- **Questions**
[1] In the extract about pilot work for the Canadian Longitudinal Study on Aging, how many sample aliquots were collected in total?
[2] Translate this sentence from the extract about pilot work for the Canadian Longitudinal Study on Aging into Spanish: "We determined that the information included in a disease algorithm will differ by condition type."
[3] Carry on the extract about pilot work for the Canadian Longitudinal Study on Aging, picking up after its final sentence.

-- Extract to read follows --

Biological specimen collection is an integral part of many longitudinal epidemiological studies. It is important to achieve high participant satisfaction for continuing involvement, and high sample quality for accurate biomarker measurement. We conducted a study to evaluate these issues on the sample collection proposed for the Canadian Longitudinal Study on Aging (CLSA). There were 85 participants recruited, and 65 attended either a hospital laboratory or private laboratory. Approximately 100 mL of blood and a random urine specimen were collected from each participant for a total of 2,108 sample aliquots. Quality standards were met for more than 90 per cent of samples and were similar for samples collected in both laboratories. More than 90 per cent of participants rated satisfaction with the collection as being good or excellent, and 84 per cent would be willing to repeat the collection in one to three years.
Standard clinical diagnostic procedures are often inappropriate and frequently not feasible to apply in population-based studies, yet ascertaining accurate disease status is essential. We conducted a systematic review to identify algorithms, criteria, and tools used to ascertain 17 chronic diseases, and assessed the feasibility of developing algorithms for the CLSA. Of the 29,616 citations screened, 668 papers met all inclusion criteria. We determined that the information included in a disease algorithm will differ by condition type. The diagnosis of some symptomatic conditions, such as osteoarthritis and arthritis, will require substantiation by clinical criteria (e.g., x-rays, bone density measurement) while other conditions, such as depression, will rely solely on self-report. Asymptomatic conditions, such as hypertension, are more difficult to ascertain by self-report and will require additional physiologic measures (e.g., blood pressure) as well as laboratory measures (e.g., glucose). This pilot study identified the tools necessary to develop disease ascertainment algorithms.

-- Extract to read concluded --
-- Information shown follows --

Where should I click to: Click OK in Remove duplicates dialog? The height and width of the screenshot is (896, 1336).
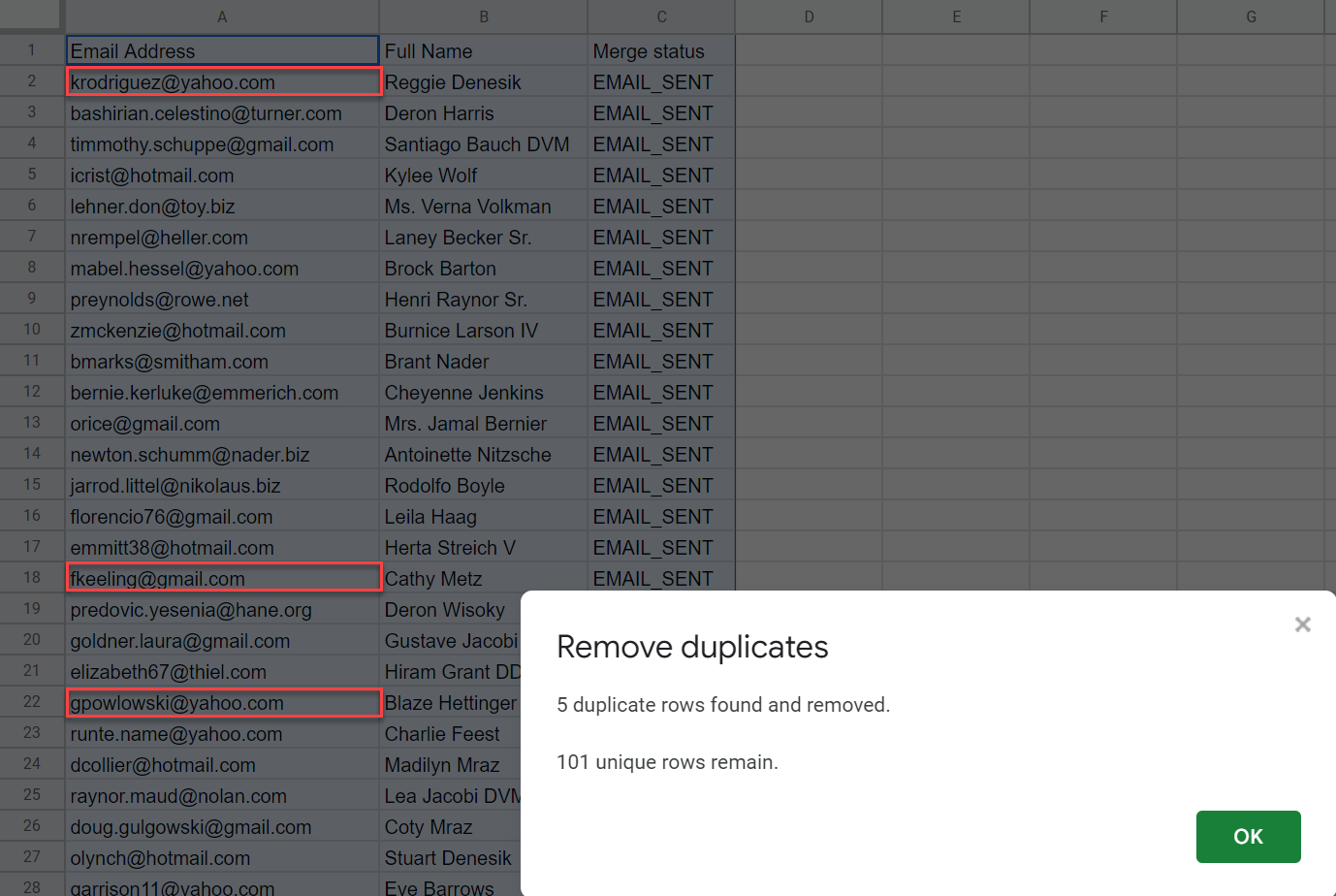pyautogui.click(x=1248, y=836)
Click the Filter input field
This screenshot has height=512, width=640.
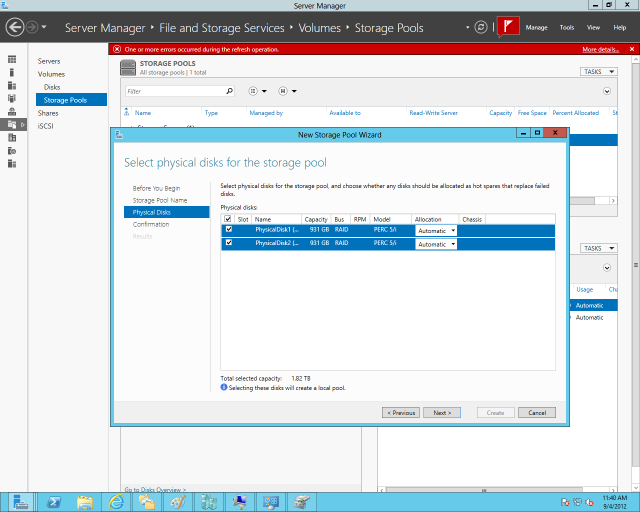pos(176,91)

-- Information shown concluded --

- **Responses to the exercise**
[1] 2,108

[2] Determinamos que la información incluida en un algoritmo de enfermedad variará según el tipo de afección.

[3]
Une des clés au succès de l’Étude longitudinale canadienne sur le vieillissement (ÉLCV) sera de tirer profit des sources de données secondaires, en particulier données relatives à l’utilisation des soins de santé (USS). Pour examiner les aspects pratiques, méthodologiques et éthiques d’accéder à des données sur l’USS, des entrevues qualitatives individuelles ont été réalisés auprès de 53 administrateurs de données et commissaires/ombudsman à la protection de la vie privée à travers le Canada. Les participants de l’étude ont indiqué que d’obtenir la permission d’accéder à des données sur l’USS est généralement possible; cependant, ils ont noté que ce processus sera complexe et long, exigeant des travaux préparatoires considérables et méticuleux afin de s’assurer que la documentation soit appropriée et que le tout soit conforme aux variations juridiques ainsi qu’aux lignes, législatives et politiques.